(Records about locating elements on screens)
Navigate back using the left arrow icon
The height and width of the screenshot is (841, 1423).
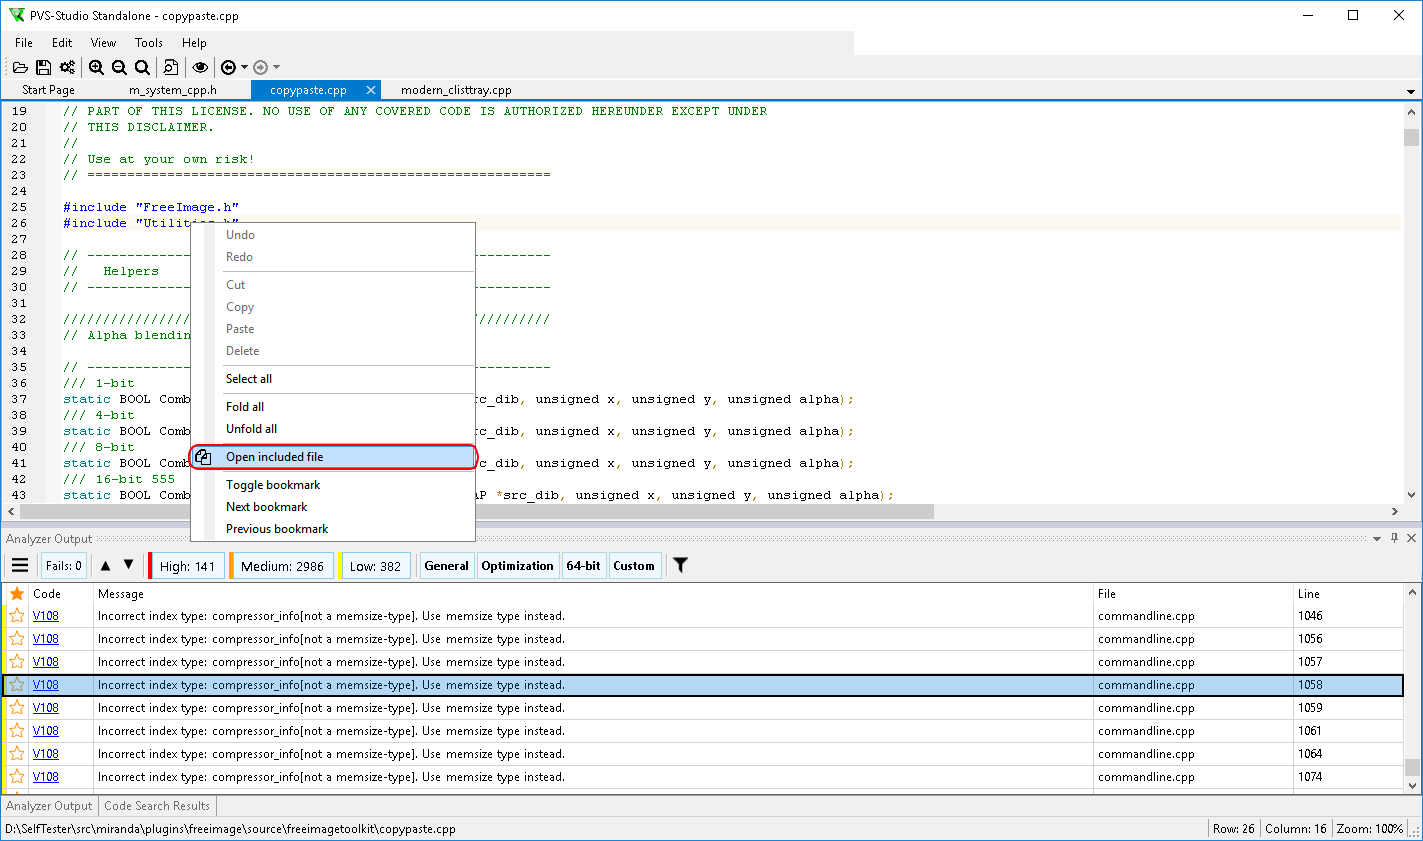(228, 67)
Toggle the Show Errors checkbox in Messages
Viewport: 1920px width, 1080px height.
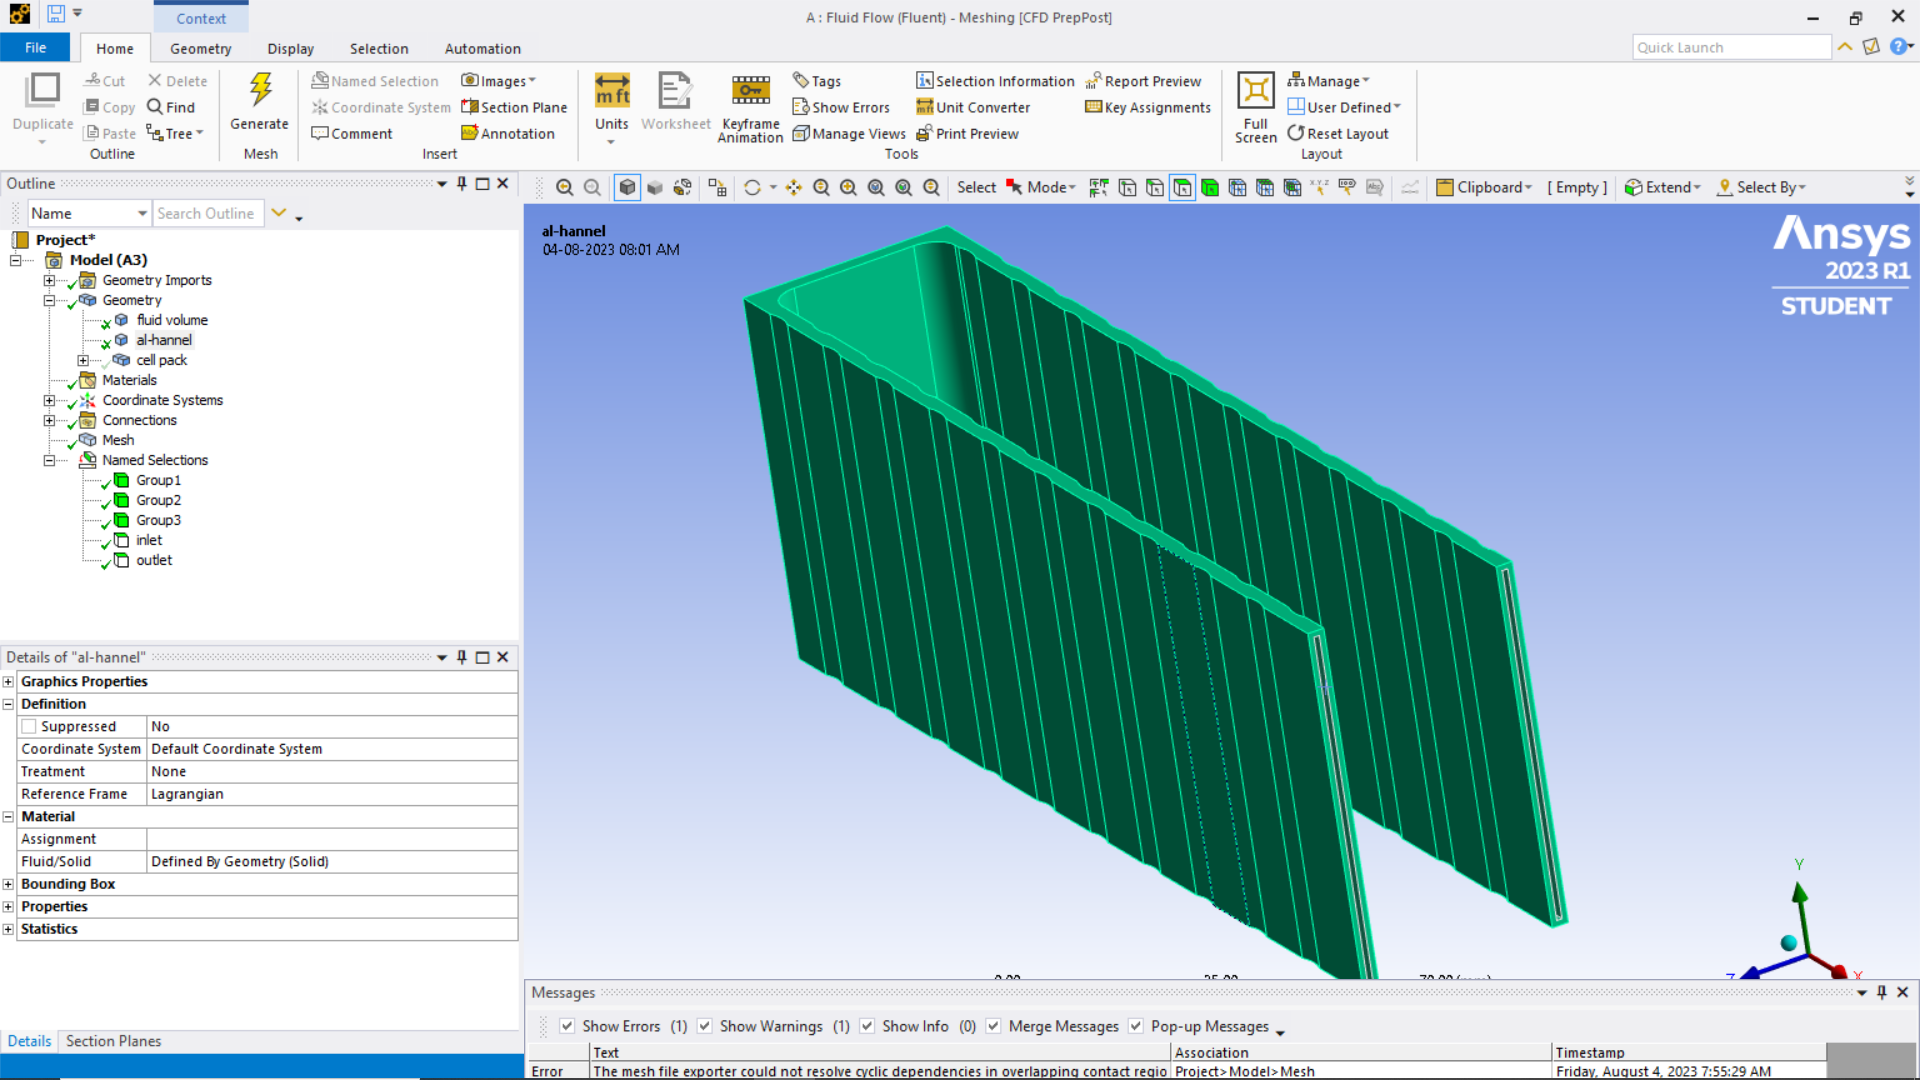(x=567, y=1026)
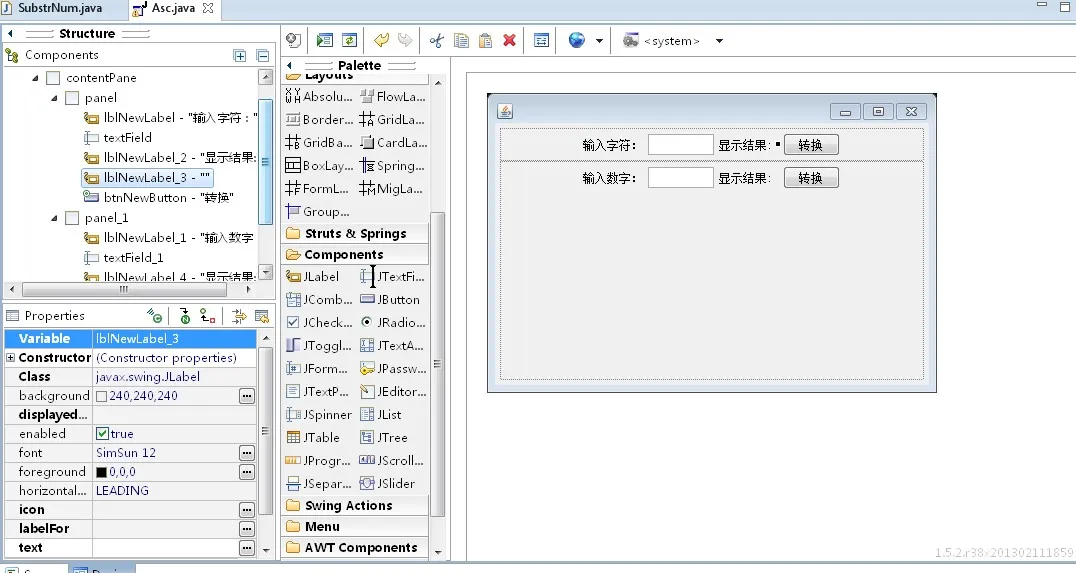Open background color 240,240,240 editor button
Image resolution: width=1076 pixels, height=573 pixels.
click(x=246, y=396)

▸ Job
Retype every line of the records above word for word, leaving out the pictures.

▸ Result
Navigate back using the left arrow icon
The height and width of the screenshot is (841, 1423).
(228, 67)
Toggle the Show Errors checkbox in Messages
Viewport: 1920px width, 1080px height.
(x=567, y=1026)
Open background color 240,240,240 editor button
Image resolution: width=1076 pixels, height=573 pixels.
click(x=246, y=396)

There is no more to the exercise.